Кто четвертая женщина, с платком в руках, исследователи затрудняются определить. Вероятнее всего, это «другая Мария», упоминающаяся в евангелии, или Мария Клеопова – родственница Богоматери. Возможно, это святая Вероника – он подала платок Спасителю, чтобы он утер лицо по дороге на Голгофу, не исключено, что она проследовала за ним к месту казни и участвовала в погребении. Возможно, это просто служанка.

Интересна компания ангелов, изображенных на этой части триптиха. Два из них, парящих над присутствующими, держат орудия Страстей – терновый венец и гвозди. У двоих, стоящих позади, в руках пики – на одной губка, смоченная в уксусе, которой Христу омочили губы перед смертью, а вторая – та, которой он был заколот (копье Лонгина). Ангел с губкой плачет, вытирая слезы ладонью.

Эрвин Панофский считал, что первое плачущее лицо в живописи изобразил Рогир ван дер Вейден на своем «Снятии с креста» в 1443, однако плачущий ангел Кампена написан значительно ранее, хоть сами слезы не видны. Конечно, лица персонажей у ван дер Вейдена буквально заливают ручьи слёз – капли отчетливо выписаны, так что в этом смысле он, действительно, является «главным плаксой Возрождения», но справедливости ради стоит заметить, что выразительно плачущих героев мы видим еще у Джотто, который жил за 100 лет до Примитивов.
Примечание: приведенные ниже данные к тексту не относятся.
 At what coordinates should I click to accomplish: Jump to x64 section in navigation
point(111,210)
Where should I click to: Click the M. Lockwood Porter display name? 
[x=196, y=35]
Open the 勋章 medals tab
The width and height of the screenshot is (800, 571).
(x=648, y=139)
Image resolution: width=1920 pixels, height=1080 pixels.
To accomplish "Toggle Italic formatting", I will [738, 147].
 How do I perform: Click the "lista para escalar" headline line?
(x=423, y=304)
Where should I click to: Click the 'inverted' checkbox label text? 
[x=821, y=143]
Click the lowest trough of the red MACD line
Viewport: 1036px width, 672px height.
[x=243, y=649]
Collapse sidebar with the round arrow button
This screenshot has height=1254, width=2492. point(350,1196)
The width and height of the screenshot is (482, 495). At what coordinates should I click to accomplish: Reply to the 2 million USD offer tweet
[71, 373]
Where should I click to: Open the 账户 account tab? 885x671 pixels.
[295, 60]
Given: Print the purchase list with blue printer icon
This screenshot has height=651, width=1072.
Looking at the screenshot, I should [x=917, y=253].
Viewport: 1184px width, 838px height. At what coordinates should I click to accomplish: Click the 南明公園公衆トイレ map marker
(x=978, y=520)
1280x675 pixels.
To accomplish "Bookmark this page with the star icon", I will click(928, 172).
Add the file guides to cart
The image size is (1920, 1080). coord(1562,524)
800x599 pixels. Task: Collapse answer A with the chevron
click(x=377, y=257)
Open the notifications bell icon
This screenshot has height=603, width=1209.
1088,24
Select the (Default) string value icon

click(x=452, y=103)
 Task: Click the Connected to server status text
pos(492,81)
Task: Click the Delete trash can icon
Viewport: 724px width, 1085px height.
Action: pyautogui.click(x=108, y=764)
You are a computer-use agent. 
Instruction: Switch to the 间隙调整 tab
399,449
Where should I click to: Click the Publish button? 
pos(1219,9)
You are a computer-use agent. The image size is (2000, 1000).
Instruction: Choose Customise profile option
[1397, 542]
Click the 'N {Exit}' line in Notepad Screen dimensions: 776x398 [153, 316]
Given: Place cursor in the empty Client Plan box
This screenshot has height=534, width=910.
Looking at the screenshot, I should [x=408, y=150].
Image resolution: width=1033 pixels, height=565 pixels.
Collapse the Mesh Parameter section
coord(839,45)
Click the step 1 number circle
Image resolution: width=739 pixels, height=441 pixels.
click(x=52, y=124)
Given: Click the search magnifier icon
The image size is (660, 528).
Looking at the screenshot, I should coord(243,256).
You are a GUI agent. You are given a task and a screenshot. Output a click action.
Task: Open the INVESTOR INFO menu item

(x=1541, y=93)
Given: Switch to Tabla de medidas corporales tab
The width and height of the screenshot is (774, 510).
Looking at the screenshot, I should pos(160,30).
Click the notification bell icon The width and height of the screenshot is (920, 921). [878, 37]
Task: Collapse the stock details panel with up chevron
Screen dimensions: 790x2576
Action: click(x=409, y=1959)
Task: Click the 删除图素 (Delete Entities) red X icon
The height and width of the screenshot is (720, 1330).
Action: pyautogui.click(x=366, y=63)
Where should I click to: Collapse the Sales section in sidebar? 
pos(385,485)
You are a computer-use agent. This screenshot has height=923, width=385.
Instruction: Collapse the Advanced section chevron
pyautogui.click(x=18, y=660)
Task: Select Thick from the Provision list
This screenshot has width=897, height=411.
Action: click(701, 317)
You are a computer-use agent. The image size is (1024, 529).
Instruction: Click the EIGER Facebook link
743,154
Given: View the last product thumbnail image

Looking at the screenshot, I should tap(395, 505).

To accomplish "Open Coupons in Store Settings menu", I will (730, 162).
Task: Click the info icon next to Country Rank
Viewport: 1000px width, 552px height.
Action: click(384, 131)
Рыдающие персонажи с картин Рогира ван дер Вейдена


Правая створка – Воскресение Христа. Спаситель поднимается из гроба, приведя в ужас одного из охранников, остальные двое продолжают мирно спать. Характерно, что воскресший Господь явно прощает своих обидчиков и даже благословляет их – об этой красноречиво свидетельствует его жест. Обращают на себя внимание забавные и экзотические наряды римских солдат, да и сами они изображены в сатирической манере, без всякого почтения. Такими себе представляли и изображали «врагов» современники Кампена, им казалось, что они должны быть непременно одеты в пышные восточные убранства, как реальные враги европейцев того времени – турки и арабы. Смешные одеяния и гротескные лица также призваны были подчеркнуть их чужеродность и варварство. Здесь же видим еще одну собачку, такую же, как на левой панели. Еще мне бросилось в глаза, что оградка на переднем плане немного смахивает на сельский тын, привычный моему украинскому глазу. Возможно, такие оградки плели и нидерландские крестьяне XV века.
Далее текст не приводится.